Namun tak pula aku sanggup ke nerakaMu
Ampunkan dosaku terimalah taubatku
Sesungguhnya Engkaulah pengampun dosa-dosaku
Dosa-dosaku bagaikan pepasir di pantai
Dengan rahmatMu Tuhanku ampunkan daku
(Syair Abu Nawas)
Pernah Imam Al Ghazali menangis hingga keluar air matanya
usai memimpin sholat shubuh. Peristiwa tersebut membuat para muridnya
heran, “ini bukan kebiasaan guru,” pikir beberapa murid itu. Akhirnya
salah satu dari mereka memberanikan diri menghampiri sang guru. “Apa
gerangan yang membuat guru menangis,” tanyanya.
Mendapat pertanyaan dari seorang muridnya tidak membuat
sang guru langsung menjawab, bahkan Imam Al Ghazali memberikan
pertanyaan berturut-turut kepada murid yang bertanya tadi. “Kenapa Adam
a.s diusir Allah dari surga, kenapa pula dengan iblis, penghuni surga
yang kemudian dilaknat Allah dan menjadi ahlunnaar, berapa banyak
kesalahan Adam hingga ia harus menerima hukuman itu, berapa banyak pula
yang dilakukan iblis.”
Tanpa bermaksud memotong kisah diatas, sebenarnya kita
mencoba untuk sepakat bahwa Adam a.s, manusia pertama ciptaan Allah itu,
hanya sekali melakukan kesalahan terhadap Allah, yakni ketika ia tidak
patuh akan larangan Allah dengan mendekati pohon yang dilarang Allah
untuk didekatinya (QS. Al Baqarah:35). Akibat perbuatannya itulah Adam
terlempar dari surga dan terpisah dengan istrinya, Hawwa, setelah ia
mendapatkan berbagai kenikmatan dari Allah. Keadaan yang menimpa iblis
hampir serupa, bahwa ia hanya sekali melakukan kesalahan terhadap Allah,
yakni ketika perintah Allah untuk sujud kepada Adam seperti yang
dilakukan para malaikat dan makhluk lainnya, tidak ditaatinya karena
takabur (QS. Al Baqarah:34).
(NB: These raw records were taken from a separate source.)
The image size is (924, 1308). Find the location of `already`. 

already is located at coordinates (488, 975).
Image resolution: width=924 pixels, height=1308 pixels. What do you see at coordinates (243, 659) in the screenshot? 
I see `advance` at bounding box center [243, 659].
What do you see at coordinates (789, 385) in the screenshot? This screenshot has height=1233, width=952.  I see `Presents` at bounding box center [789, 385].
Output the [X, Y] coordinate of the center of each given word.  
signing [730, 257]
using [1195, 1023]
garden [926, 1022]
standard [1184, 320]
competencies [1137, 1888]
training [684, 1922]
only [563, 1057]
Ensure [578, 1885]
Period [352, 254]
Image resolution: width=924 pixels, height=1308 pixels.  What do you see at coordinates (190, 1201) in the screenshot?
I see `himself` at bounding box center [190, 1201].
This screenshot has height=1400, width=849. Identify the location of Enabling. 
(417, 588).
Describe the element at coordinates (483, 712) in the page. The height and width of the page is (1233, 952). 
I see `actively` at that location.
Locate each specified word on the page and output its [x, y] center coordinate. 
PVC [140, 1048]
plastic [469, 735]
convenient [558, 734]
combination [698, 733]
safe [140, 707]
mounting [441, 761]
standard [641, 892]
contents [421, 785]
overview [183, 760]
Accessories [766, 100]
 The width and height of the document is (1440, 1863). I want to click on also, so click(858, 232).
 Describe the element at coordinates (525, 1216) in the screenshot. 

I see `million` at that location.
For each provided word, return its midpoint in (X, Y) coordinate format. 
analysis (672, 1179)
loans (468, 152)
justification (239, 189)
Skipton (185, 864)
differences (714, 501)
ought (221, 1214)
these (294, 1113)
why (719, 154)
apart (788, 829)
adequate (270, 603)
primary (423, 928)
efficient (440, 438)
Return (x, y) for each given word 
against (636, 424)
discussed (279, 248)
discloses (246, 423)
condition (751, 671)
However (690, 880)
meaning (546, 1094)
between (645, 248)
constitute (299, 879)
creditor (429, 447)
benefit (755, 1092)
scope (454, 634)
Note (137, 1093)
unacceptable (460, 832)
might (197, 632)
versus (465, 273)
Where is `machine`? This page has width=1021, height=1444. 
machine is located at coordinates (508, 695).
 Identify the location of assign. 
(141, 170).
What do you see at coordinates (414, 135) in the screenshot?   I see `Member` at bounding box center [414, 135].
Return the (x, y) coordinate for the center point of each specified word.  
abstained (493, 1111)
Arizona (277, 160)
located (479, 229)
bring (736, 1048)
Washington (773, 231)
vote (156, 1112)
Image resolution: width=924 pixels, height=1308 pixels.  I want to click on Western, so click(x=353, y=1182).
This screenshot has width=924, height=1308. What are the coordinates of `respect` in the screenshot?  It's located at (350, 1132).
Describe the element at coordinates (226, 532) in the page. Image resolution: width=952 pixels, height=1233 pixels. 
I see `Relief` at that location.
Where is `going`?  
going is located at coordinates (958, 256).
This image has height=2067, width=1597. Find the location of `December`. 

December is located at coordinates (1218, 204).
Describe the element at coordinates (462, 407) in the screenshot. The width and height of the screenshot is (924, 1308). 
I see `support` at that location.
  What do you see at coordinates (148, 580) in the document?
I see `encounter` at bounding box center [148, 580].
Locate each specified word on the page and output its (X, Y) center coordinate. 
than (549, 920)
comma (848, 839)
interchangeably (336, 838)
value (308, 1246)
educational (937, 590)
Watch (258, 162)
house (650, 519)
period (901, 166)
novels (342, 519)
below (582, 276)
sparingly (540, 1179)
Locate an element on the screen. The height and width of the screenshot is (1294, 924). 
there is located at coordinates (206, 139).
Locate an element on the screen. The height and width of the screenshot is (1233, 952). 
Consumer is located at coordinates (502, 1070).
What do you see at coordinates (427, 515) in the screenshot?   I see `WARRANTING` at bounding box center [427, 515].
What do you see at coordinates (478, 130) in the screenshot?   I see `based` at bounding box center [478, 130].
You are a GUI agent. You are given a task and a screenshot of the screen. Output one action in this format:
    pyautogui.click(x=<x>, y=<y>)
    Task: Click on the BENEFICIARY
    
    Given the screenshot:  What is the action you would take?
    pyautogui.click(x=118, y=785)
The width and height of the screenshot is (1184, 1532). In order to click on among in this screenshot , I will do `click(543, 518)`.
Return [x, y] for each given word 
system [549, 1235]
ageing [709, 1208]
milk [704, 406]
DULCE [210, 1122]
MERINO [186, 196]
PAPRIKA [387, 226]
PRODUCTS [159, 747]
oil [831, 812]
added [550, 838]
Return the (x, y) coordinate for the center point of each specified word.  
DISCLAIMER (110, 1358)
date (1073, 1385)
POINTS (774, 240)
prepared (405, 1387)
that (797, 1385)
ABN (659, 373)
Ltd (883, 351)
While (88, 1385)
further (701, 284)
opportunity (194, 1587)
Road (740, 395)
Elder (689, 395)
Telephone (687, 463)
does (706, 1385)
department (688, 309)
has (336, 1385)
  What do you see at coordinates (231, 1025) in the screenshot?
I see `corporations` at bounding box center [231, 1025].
Hanya saja, perbedaan keduanya terletak
pada sikap setelah mereka mendapat hukuman, Adam diterima taubatnya
dengan syarat mengikuti petunjuk Allah jika tidak ingin tergelincir
lagi, sedangkan iblis memilih menjadi musuh Allah dan orang-orang
beriman.
Penggalan kisah diatas sangat menarik untuk direnungkan
kembali dalam rentang waktu perjalanan hidup kita didunia memegang
amanah sebagai khalifah di bumi, meski proses pemilihan manusia sebagai
khalifah sempat diragukan oleh malaikat, makhluk Allah yang senantiasa
taat itu.
Pernahkah kita, dalam sehari saja, menghitung berapa
banyak perbuatan dosa kita. Baik dosa yang langsung terhadap Allah,
maupun dosa yang terkait dengan makhluk lainnya. Sebagai gambaran
tentang perbuatan dosa, Rasulullah pernah bersabda bahwa dosa adalah
ketika hati menjadi tidak tentram tatkala orang lain menyebutkannya.
Fenomena yang terjadi, banyak orang yang tersakiti dengan
tutur kata sarkas dan tidak sopan, pikirkan akibat yang timbul dari
kekikiran kita, berbagai perbuatan merusak tak pelak semakin mewarnai
tangan-tangan kotor ini. Belum lagi dengan sikap tidak amanah, fitnah,
takabur dan dusta. Serta puluhan, ratusan bahkan ribuan atau jutaan lagi
perbuatan jahat dan maksiat. Mungkin jika kita mencoba menghitungnya,
entah apa yang terbayang tentang tempat kita diakhirat nanti.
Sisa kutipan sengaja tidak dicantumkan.